Session Poster session 4

Speaker Ayumi Date

Event : ESC Congress 2017

  • Topic : preventive cardiology
  • Sub-topic : Rehabilitation: Outcomes
  • Session type : Poster Session

Authors : A Date (Osaka,JP), T Tokeshi (Osaka,JP), H Miura (Osaka,JP), R Kumasaka (Osaka,JP), K Nakao (Osaka,JP), T Arakawa (Osaka,JP), S Fukui (Osaka,JP), T Hasegawa (Osaka,JP), M Nakanishi (Osaka,JP), M Yanase (Osaka,JP), T Noguchi (Osaka,JP), T Anzai (Osaka,JP), S Yasuda (Osaka,JP), Y Goto (Osaka,JP)

A. Date1 , T. Tokeshi1 , H. Miura1 , R. Kumasaka1 , K. Nakao1 , T. Arakawa1 , S. Fukui1 , T. Hasegawa1 , M. Nakanishi1 , M. Yanase1 , T. Noguchi1 , T. Anzai1 , S. Yasuda1 , Y. Goto1 , 1National Cerebral and Cardiovascular Center Hospital, Cardiovascular Medicine - Osaka - Japan ,

European Heart Journal ( 2017 ) 38 ( Supplement ), 714

Background: Chronic atrial fibrillation (AF) is known to be associated with elevated plasma B-type natriuretic peptide (BNP) levels. Although exercise-based cardiac rehabilitation (ECR) is known to increase exercise capacity (peak oxygen uptake, PVO2) and decrease plasma BNP in patients with chronic heart failure with sinus rhythm (CHF-SR), it remains unknown whether ECR is also effective in increasing PVO2 and decreasing BNP in CHF patients with chronic AF (CHF-AF).

Objective: Accordingly, we assessed PVO2 and BNP before and after ECR in CHF-AF and CHF-SR patients.

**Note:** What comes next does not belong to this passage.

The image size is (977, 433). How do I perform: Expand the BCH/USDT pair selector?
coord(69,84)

Methods: We screened 365 consecutive hospitalized CHF patients who entered our 3-month ECR program. ECR program consisted of supervised aerobic exercise training (walking and/or cycle ergometer) and patient education. All patients underwent blood sampling and symptom-limited cardiopulmonary exercise testing (CPX, measurements for PVO2) at the beginning and the end of ECR, and received exercise prescription (training HR or Borg scale) after the initial CPX (at 2nd or 3rd week) and continued outpatient ECR for 3 months. Patients with insufficient outpatient ECR session attendance (less than once a week, n=117) or with electrical device implantation (n=59) or paroxysmal AF (n=32) were excluded, and the remaining 157 patients were divided into CHF-AF (n=29) and CHF-SR (n=128) group.

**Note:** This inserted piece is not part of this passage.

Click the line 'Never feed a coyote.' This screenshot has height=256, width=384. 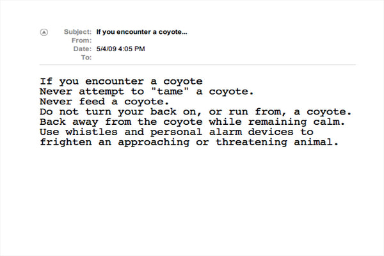tap(104, 102)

Results: At baseline, CHF-AF group, compared to CHF-SR group, had similar age (AF 64 vs SR 62y, NS), left ventricular ejection fraction (LVEF, 33 vs 28%, NS), baseline BNP levels (233 vs 182pg/ml, NS) and PVO2 (17.5 vs 18.8ml/kg/min, NS), but had significantly higher peak exercise HR (152 vs 132bpm, p<0.01) and higher VE/VCO2 slope (34 vs 32, P=0.04) in CPX and larger left atrium diameter (LADs, 52 vs 43mm, p<0.01). During ECR, CHF-AF group had lower exercise intensity (%peak work rate: 38 vs 45%, P<0.01) than CHF-SR group, while the number of outpatient session attendance (13 vs 14 times, NS) was similar. After 3-month ECR, in CHF-SR group, PVO2 increased by 11% (p<0.001) and BNP decreased by 26% (p<0.001), resulting in a significant inverse correlation between these two variables (r=-0.29, p<0.001). However, in CHF-AF group, although PVO2 increased by 10% (p<0.001), BNP did not decrease (+5%, NS), and no correlation between changes in PVO2 and BNP was seen (r=0.16, NS). In CHF-AF group, higher age, higher rest HR and higher systolic blood pressure were associated with poor decrease in BNP.

Conclusion: In CHF-AF patients, BNP did not decrease after ECR despite the significant increase in PVO2 with a similar magnitude to CHF-SR. This suggests that the effect of ECR on BNP decrease may be different between CHF-AF and CHF-SR.